Ecuador won’t last forever: Assange will likely stand trial in US, ex-CIA director says
Asked by MSNBC’s Brian Williams on Monday if he thought “we’ll ever seen Julian Assange on American soil” or “inside an American courtroom,” the Obama-era top spook responded in the affirmative.
Brian Williams: Do you believe we'll ever see Julian Assange on American soil, say nothing of inside an American courtroom?Fmr. CIA Dir. John Brennan: Yes. Watch More: https://t.co/qCJQyLujuTpic.twitter.com/ec2VwLPKUO— MSNBC (@MSNBC) November 20, 2018
"I think we already know that there are charges against Julian Assange, and I don’t believe he’s going to stay in the Ecuadorian Embassy for the remainder of his days,” Brennan replied. “And once he leaves that embassy, I think then that he’s going to be subject to arrested detention, and the United States certainly has extradition arrangements with the United Kingdom. So, I do think he’s going to be charged in some venue, whether in the United States or somewhere else. But I think the United States is a pretty good chance.”
Last week, it was revealed that the Wikileaks co-founder faces secret charges in the US which prosecutors have been keeping under seal. The news has been hailed by leading voices in the anti-Trump #Resistance, who subscribe to the theory that Assange is part of a vast Kremlin conspiracy that put Trump in the White House.

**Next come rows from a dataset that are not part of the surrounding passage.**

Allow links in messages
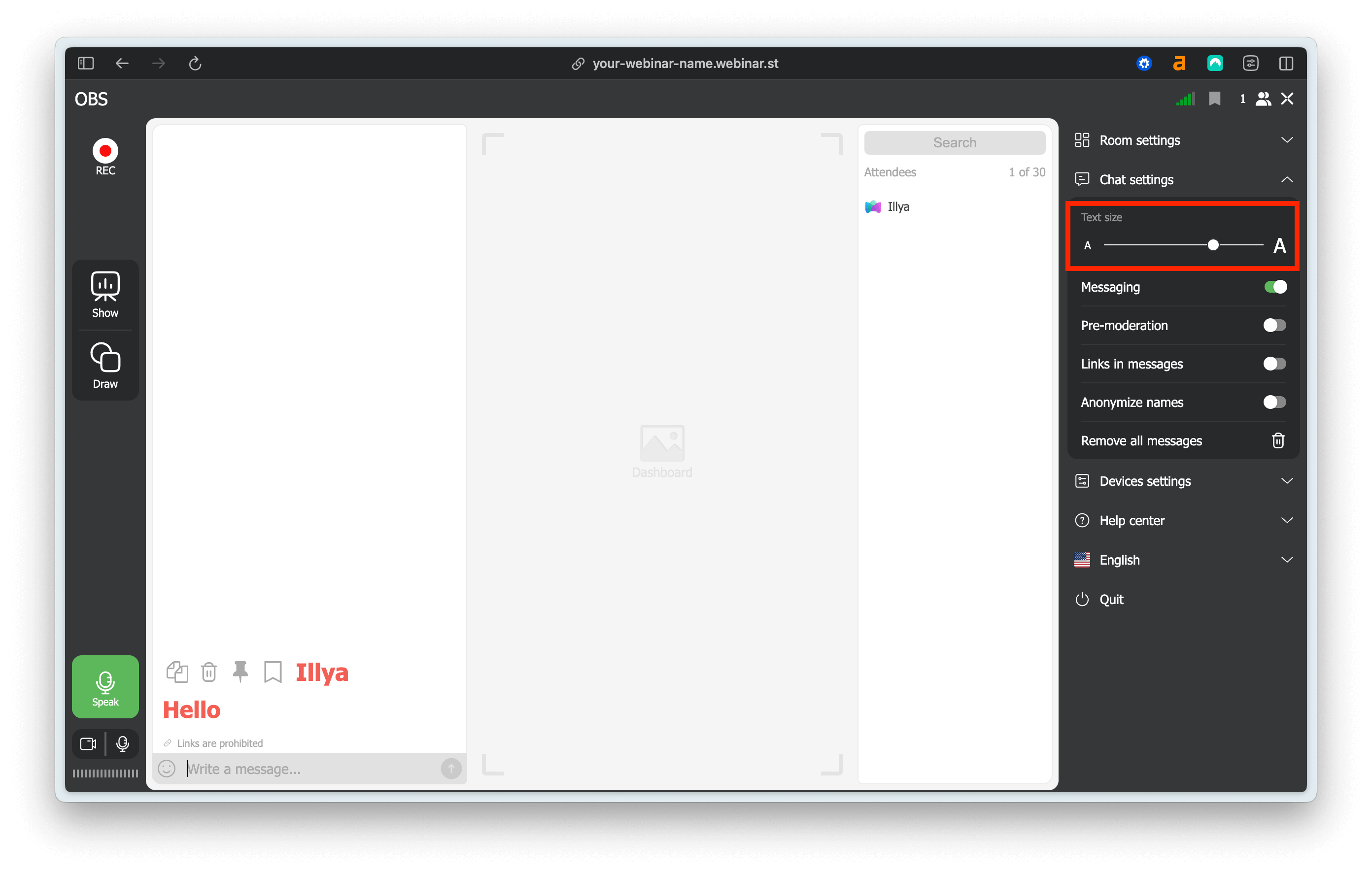This screenshot has width=1372, height=875. tap(1274, 364)
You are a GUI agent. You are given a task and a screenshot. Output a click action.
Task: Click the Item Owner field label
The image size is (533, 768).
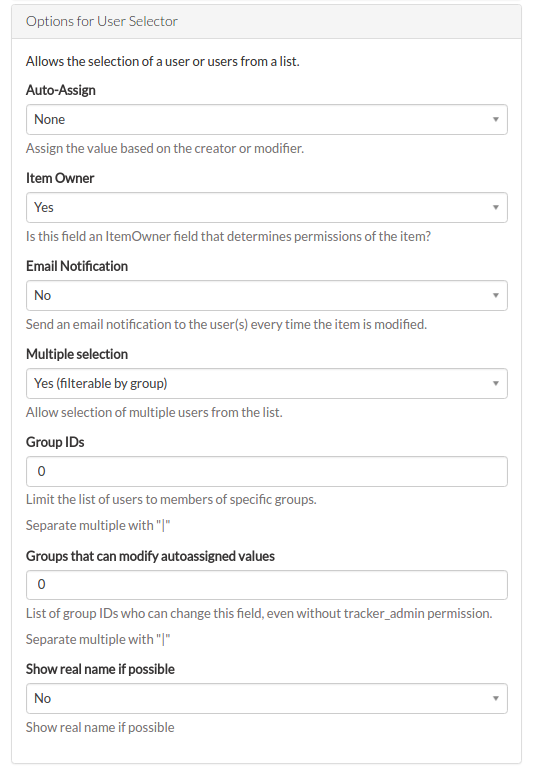coord(60,178)
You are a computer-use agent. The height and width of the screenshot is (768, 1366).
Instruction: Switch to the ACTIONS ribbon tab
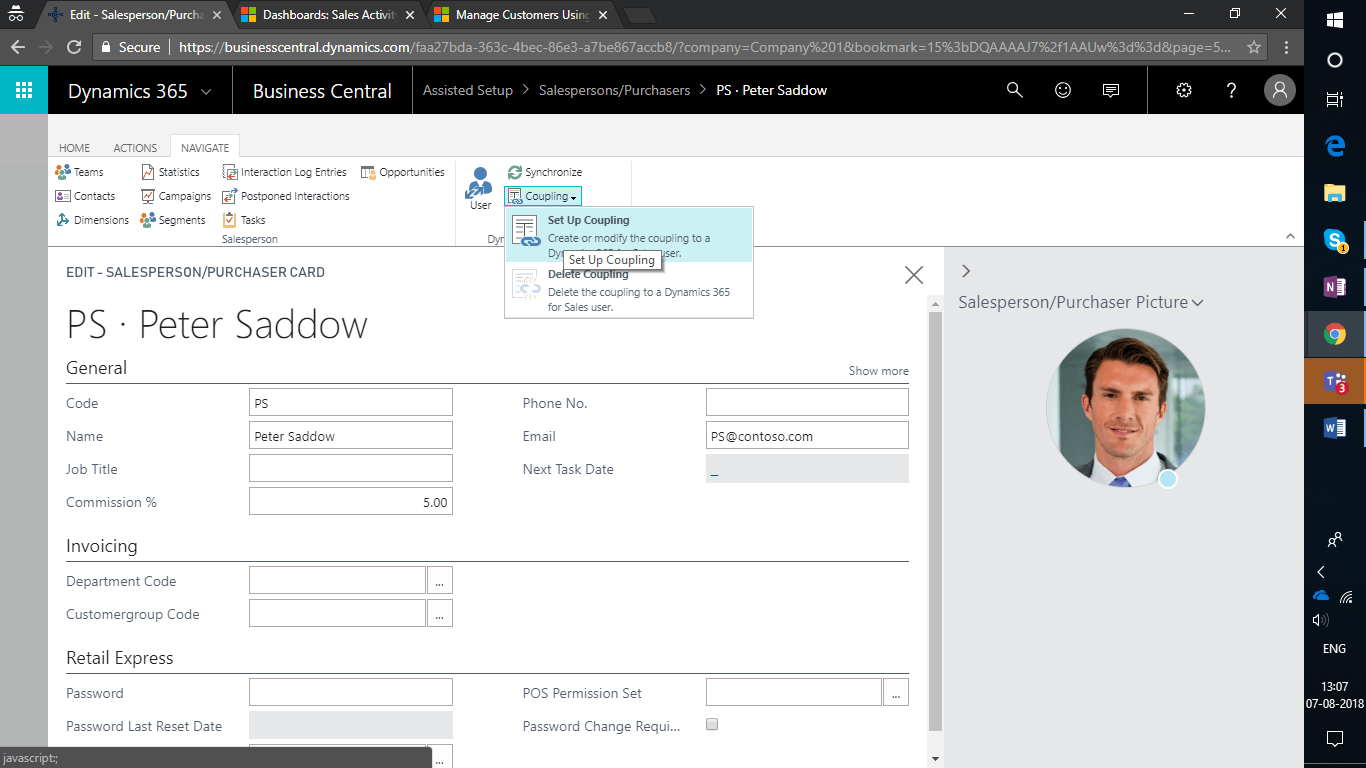pos(135,148)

Others, however, have warned that the journalist’s prosecution would set a dangerous precedent for press freedom.
Although the specific charges remain a closely-guarded secret, the Department of Justice is feeling “increasingly optimistic” about the possibility of having Assange extradited to the US, the Wall Street Journal reported, especially in light of the growing rift between Assange and the Ecuadorian government.
Assange was granted asylum inside Ecuador’s UK embassy in August 2012, avoiding extradition to Sweden. Sweden has since dropped the case against him, but Assange still fears that British authorities will detain him and extradite him to the US if he were to leave the diplomatic compound.
The US intelligence community has never tried to hide its antipathy for the Wikileaks editor.
“Dictators and terrorists have no better friend in the world than Julian Assange, as theirs is the only privacy he protects,” a CIA spokesperson told RT in an email last year.
For his part, Assange characterized the CIA as one of the world’s “most dangerously incompetent" spy agencies. The agency “has armed terrorists, destroyed democracies and installed and maintained dictatorships the world over,” Assange said in a 2017 statement.